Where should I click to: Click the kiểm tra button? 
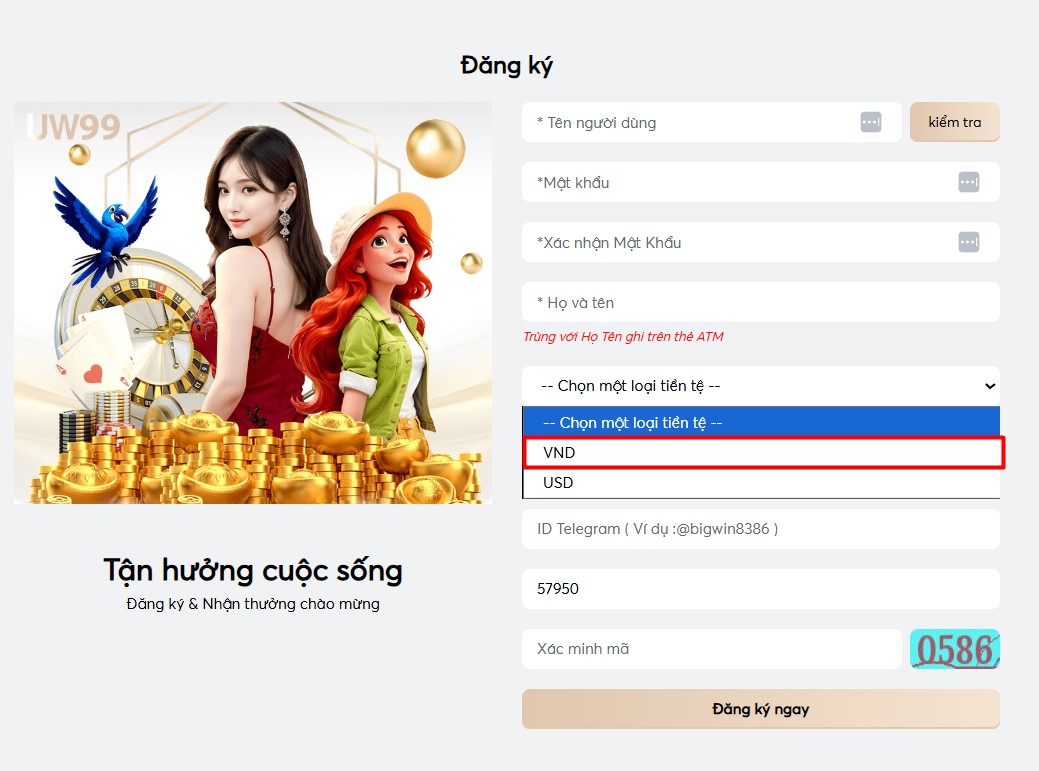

==

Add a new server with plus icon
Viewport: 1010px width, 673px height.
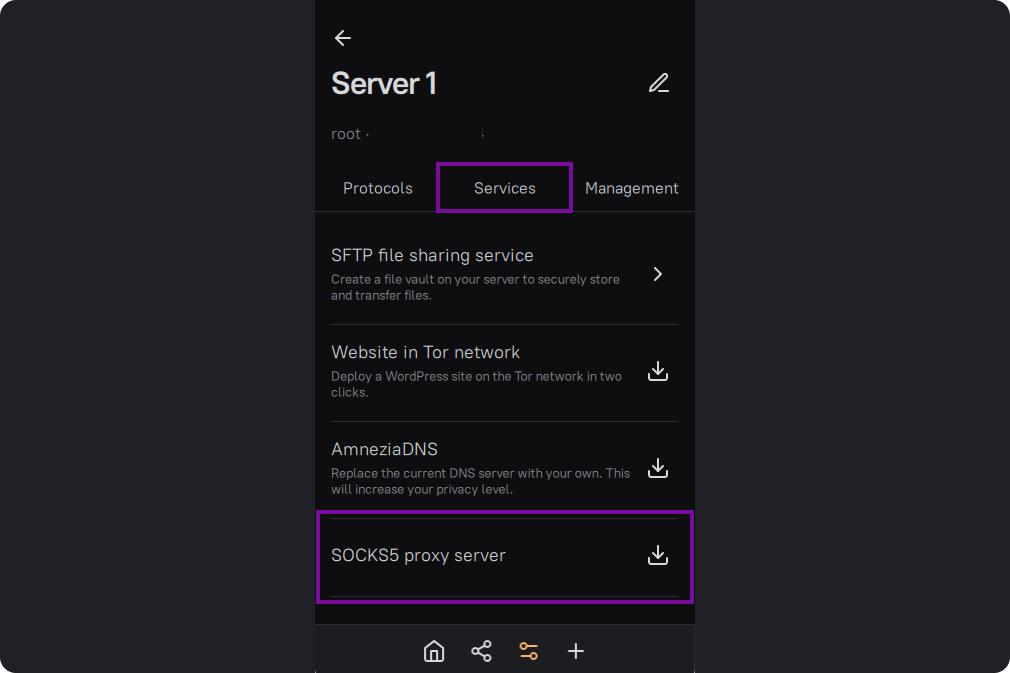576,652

==

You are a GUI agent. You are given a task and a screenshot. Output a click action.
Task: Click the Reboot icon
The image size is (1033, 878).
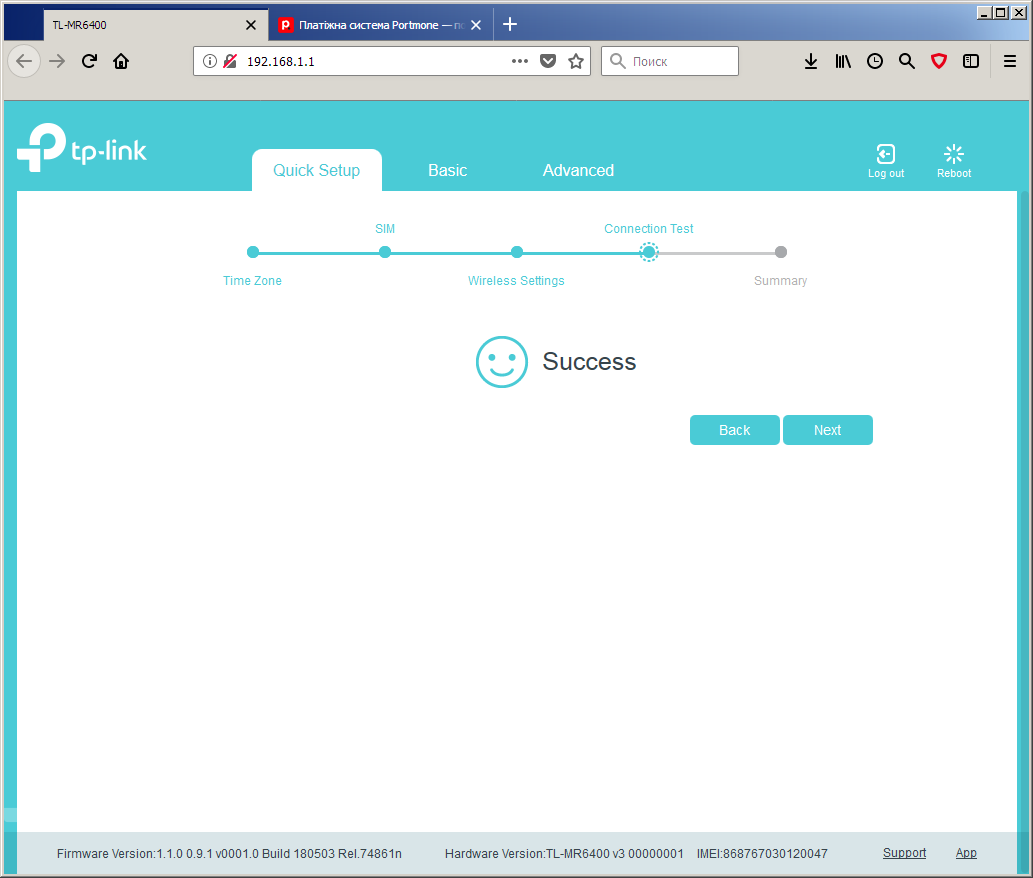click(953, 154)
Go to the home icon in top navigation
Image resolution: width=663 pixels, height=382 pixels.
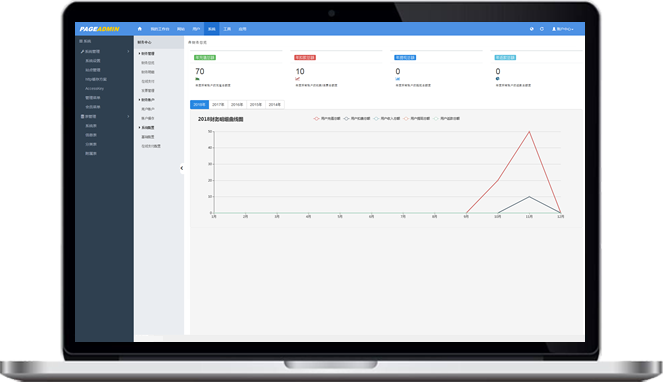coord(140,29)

◆ **TASK**
Look through the entries above and report each line where the string "icon" occurs.

◆ **WRITTEN RESPONSE**
Add a new server with plus icon
Task: Click the Reboot icon
Go to the home icon in top navigation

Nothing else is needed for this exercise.